I realize you are just trolling, so I choose to respond, for the benefit of all others who are not familiar with FS. With all due respect, you obviously know absolutely -0- about FS canoeing. It is about a skill set that can be applied to any canoe. FS is particularly useful to WW paddlers. There is no such thing as a FS canoe, although a FS paddler would never pick that boat out to paddle for any reason.
Perfect. Everything is good for something if we are creative enough.
I keep popping into this thread assuming that surely one of you knows something about this boat. Have there been mysteries like this in the past that were never answered?
For a second I thought carnival or amusement park ride, but no lap belts and there would be no reason for the drink holder. A lot of work went into fabricating it, but zero effort into the design (if it’s really meant to be paddled.) Maybe it’s a novelty display of some some sort? If it were a real boat, surely someone here would know something.
I think it is somebody’s homemade ww design. I think they were going for something like this: http://esquif.com/en/canoe/extasy/
admittedly the seat is a bit more centered-perhaps necessary for stability in a really short boat, imagine cutting off the decking on a taureau, http://www.eauxvives.org/img/uploads/petites-annonces/esquif_esquif-taureau.jpg and putting a bulge where the seam is. One thing I am sure of: the cup holder is for holding a can of pbr. I would have liked to have given it a go (knees and hips too shot to try now) I would want to see if I could drink a cold one and still keep the boat upright in current.
I’m a bit of a canoe snob but have also said, “Any boat is better than no boat.” Maybe I was wrong.
Another fruit-colored oddball canoe, this one a Wedco 12’ tandem, just offered for sale on my local CL for $100 (paddles included). Seems like it should have oversized Lego people with it. Per some vintage strings on the forums, Wedco is a Canadian maker known for making gasoline cans and these fine craft were sold at Walmart:
Perhaps more see the hole in the end. That appears to be a collision. The bulkhead up front appears to be not caulked/sealed to hull. The chine on the top picture has some discoloration.

Task instructions:
• 1. Can you output a stretch of the canoe thread word for word, beginning at the words "I think it is" and stopping after "upright in current."?
• 2. Can you pick up the canoe thread after its last sentence and carry it on?
The data that comes next isn't needed for anything.

[Data excerpted from a collection]
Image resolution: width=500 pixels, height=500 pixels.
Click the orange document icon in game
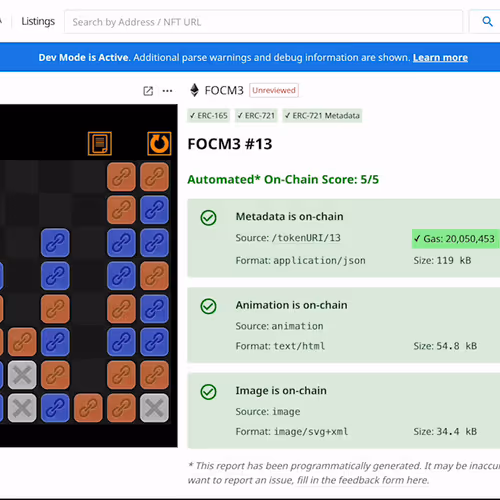[x=100, y=144]
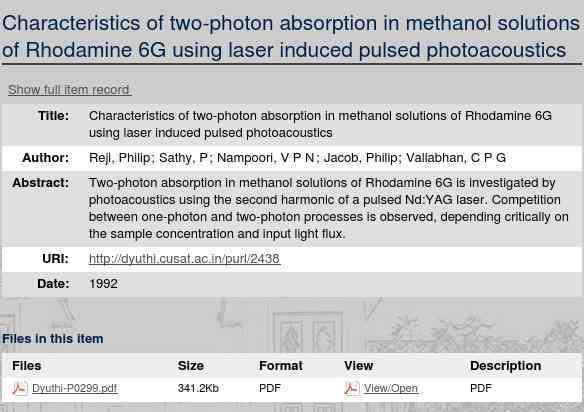Select the Format column header
Screen dimensions: 584x412
281,365
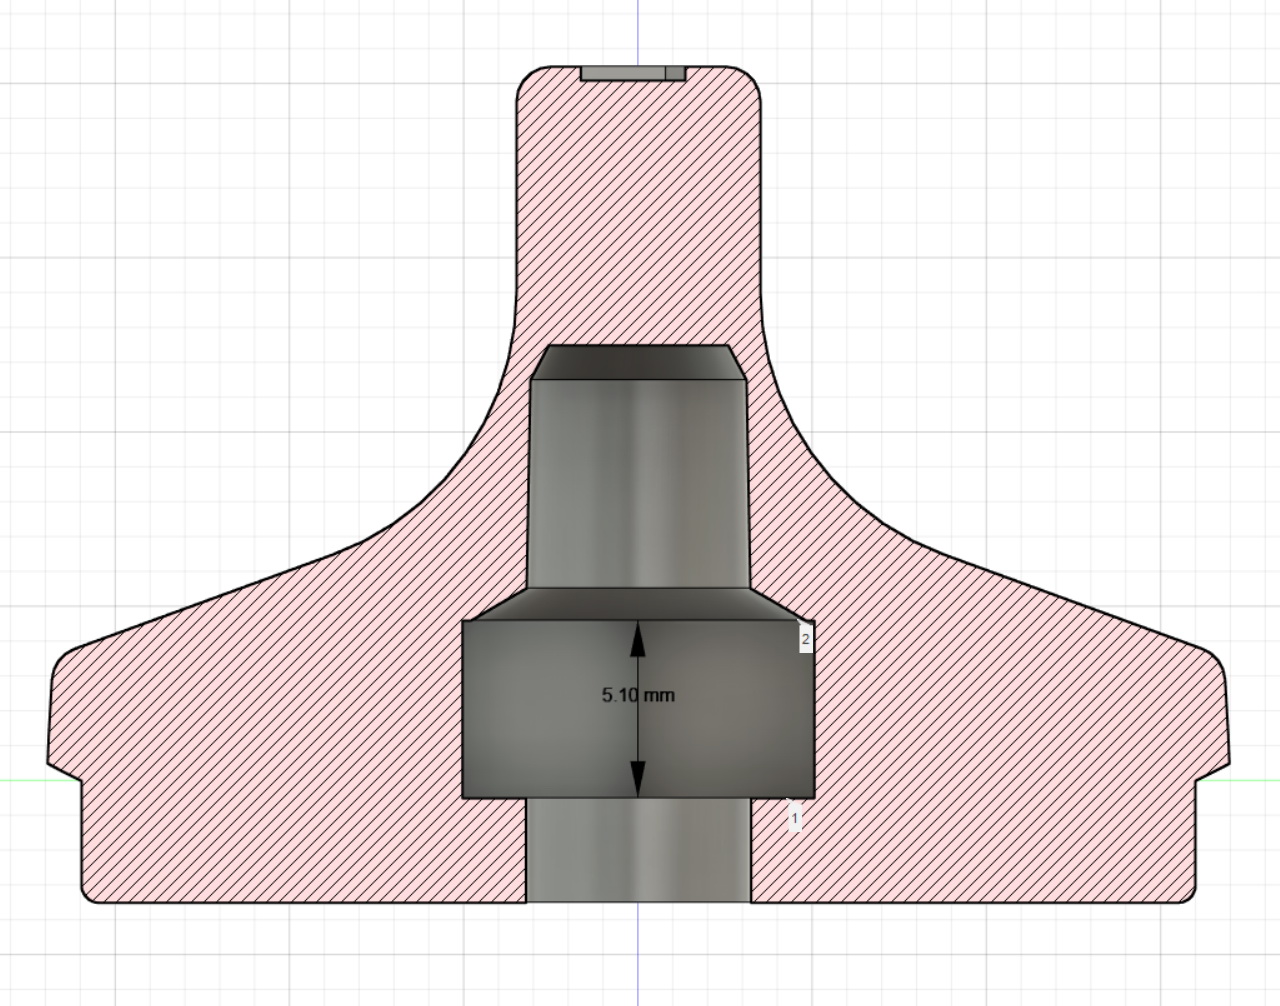Select the lower bore at the part's base
1280x1006 pixels.
tap(638, 850)
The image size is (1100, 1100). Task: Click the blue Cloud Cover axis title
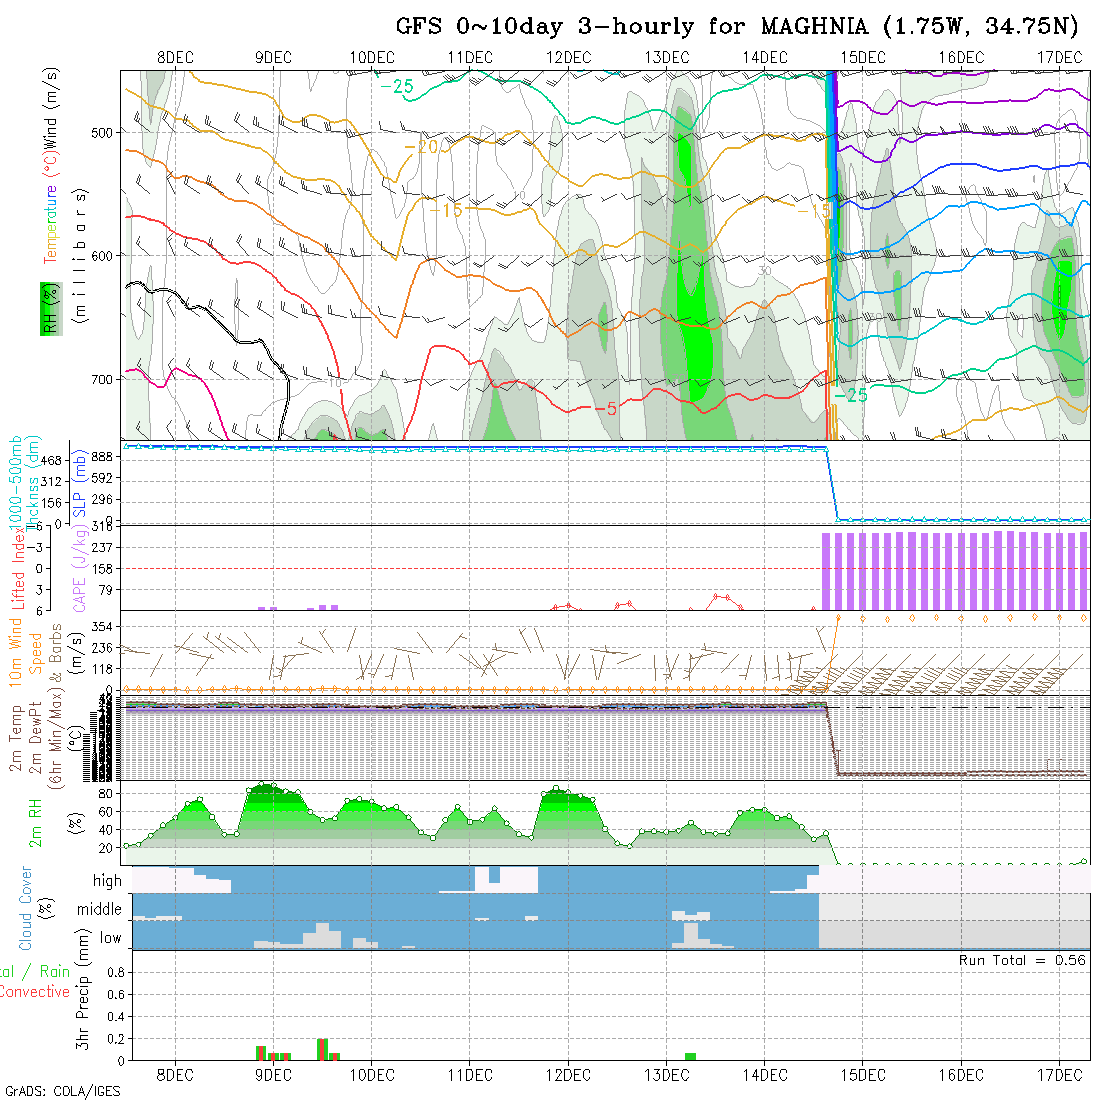tap(26, 908)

Per-task outputs:
• 1.
I think it is somebody’s homemade ww design. I think they were going for something like this: http://esquif.com/en/canoe/extasy/
admittedly the seat is a bit more centered-perhaps necessary for stability in a really short boat, imagine cutting off the decking on a taureau, http://www.eauxvives.org/img/uploads/petites-annonces/esquif_esquif-taureau.jpg and putting a bulge where the seam is. One thing I am sure of: the cup holder is for holding a can of pbr. I would have liked to have given it a go (knees and hips too shot to try now) I would want to see if I could drink a cold one and still keep the boat upright in current.

• 2.
White water…well it has run into things. Likely that…
Freestyle…wrong shape, wrong seat- it has one. Looks too short…
Novelty…there you go. Any way it is that.
given 2 hours away at an average 60mph = 240 miles round trip… times IRS vehicle mileage rate $ .55. It cost more to go see it $132, than buy it at $75
It’s a strangely-appealing canoe as it appears to be in fine condition with a proper hull shape. Maybe a good boat for someone with a cottage on a pond (or their very own pond).
Seems to still be available if you’re interested. I admit I briefly considered getting it to use as a koi pond in the back yard. But, as with my long abandoned attempts at a vegetable garden, it would have just served as a buffet for raccoons.
Add a few turrets and you have a replica of the USS Maine.
I think you’d have to have a very vivid imagination to think that the addition of a couple of turrets would turn that pumpkin seek into a USS Maine replica.
You’d need some damn small turrets.
Here’s the USS Maine.
I like weird things, I would at the least go look at it.
Bad news. The purple carnival canoe has sold. I did not buy it. Did one of you?